Work to be completed: Since pictures are not wanted in the copy, output only the rest of each record exactly.

□ □ □

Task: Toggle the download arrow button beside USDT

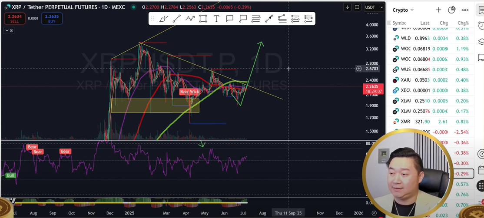Action: click(x=347, y=7)
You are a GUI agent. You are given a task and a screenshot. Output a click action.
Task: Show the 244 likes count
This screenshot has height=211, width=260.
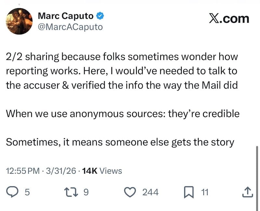point(150,192)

□ □ □

Exercise solution:
Task: Toggle the download arrow button beside USDT

Action: click(x=347, y=7)
You are a GUI agent. You are given a task and a screenshot. Output a click action.
Task: Show the 244 likes count
This screenshot has height=211, width=260.
point(150,192)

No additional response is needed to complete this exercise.